Task objective:
Would you show every line from the records that holds "computer"?

Entries taken from a collection:
------------

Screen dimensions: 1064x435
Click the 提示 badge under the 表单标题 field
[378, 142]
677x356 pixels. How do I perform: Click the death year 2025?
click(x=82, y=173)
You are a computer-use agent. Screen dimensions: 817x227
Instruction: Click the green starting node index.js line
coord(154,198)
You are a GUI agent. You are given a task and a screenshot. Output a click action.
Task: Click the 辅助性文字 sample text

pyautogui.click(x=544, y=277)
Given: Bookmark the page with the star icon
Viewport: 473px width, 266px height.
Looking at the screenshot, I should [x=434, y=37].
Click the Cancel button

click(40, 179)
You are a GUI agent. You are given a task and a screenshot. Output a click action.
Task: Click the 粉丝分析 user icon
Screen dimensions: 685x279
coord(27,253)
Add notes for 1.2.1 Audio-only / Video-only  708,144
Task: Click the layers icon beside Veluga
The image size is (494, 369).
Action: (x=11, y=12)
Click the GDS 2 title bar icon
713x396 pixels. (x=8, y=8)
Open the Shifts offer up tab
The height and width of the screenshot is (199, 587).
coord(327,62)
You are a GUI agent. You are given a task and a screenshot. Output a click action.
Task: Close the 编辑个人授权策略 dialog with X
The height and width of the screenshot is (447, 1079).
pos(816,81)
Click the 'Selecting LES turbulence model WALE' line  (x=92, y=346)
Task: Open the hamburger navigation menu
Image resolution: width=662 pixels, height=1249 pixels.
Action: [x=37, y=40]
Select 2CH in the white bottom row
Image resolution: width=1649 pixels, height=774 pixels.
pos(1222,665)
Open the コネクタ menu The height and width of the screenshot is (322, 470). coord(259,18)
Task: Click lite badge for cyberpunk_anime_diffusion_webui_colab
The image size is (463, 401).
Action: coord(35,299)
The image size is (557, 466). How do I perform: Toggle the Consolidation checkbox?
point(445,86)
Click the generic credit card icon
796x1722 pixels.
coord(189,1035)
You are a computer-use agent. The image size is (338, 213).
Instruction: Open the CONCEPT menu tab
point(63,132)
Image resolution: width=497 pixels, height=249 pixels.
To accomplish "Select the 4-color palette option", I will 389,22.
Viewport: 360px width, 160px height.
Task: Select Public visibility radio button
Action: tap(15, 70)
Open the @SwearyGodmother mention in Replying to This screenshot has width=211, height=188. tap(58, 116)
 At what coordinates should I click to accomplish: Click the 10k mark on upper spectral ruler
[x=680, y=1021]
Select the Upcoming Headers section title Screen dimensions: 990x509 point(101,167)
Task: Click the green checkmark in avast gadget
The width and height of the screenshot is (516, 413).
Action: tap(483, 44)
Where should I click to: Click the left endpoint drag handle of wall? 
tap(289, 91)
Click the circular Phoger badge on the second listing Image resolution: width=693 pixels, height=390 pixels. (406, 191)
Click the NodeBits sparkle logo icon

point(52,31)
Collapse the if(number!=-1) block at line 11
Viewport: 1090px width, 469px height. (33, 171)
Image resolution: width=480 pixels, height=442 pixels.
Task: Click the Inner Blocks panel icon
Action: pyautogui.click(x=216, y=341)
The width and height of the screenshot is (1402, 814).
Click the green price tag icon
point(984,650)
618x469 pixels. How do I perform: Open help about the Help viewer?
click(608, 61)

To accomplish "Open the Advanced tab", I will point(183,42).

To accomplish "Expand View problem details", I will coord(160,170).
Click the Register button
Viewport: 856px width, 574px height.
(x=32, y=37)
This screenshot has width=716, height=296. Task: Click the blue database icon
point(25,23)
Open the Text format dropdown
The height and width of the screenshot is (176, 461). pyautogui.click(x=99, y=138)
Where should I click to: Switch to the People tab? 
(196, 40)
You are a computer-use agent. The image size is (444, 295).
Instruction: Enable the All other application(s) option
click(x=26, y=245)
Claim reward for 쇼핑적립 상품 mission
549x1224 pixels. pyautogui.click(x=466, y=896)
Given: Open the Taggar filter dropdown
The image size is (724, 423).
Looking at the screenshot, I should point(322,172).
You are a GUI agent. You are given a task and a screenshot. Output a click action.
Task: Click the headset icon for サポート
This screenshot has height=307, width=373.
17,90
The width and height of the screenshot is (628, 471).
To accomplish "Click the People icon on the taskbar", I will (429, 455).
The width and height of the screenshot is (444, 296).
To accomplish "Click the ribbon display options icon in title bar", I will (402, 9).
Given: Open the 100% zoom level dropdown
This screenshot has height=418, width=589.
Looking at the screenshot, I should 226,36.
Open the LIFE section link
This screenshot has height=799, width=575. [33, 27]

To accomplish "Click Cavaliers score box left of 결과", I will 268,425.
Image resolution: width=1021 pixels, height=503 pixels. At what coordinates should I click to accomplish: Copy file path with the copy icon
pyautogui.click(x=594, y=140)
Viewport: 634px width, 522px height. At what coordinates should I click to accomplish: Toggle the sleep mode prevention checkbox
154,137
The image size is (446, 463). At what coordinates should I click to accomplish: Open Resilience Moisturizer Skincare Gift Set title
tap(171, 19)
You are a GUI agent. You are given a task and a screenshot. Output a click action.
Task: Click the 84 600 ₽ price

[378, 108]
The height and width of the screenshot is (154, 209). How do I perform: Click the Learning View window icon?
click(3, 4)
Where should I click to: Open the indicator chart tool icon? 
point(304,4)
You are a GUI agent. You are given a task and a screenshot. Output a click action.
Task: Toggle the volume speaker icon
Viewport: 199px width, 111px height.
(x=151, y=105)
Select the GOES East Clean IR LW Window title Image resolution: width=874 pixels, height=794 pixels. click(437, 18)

------------

Answer to the exercise:
You are a computer-use agent. Screen dimensions: 817x227
You are a computer-use agent. The image size is (338, 213).
You are a computer-use agent. The image size is (444, 295).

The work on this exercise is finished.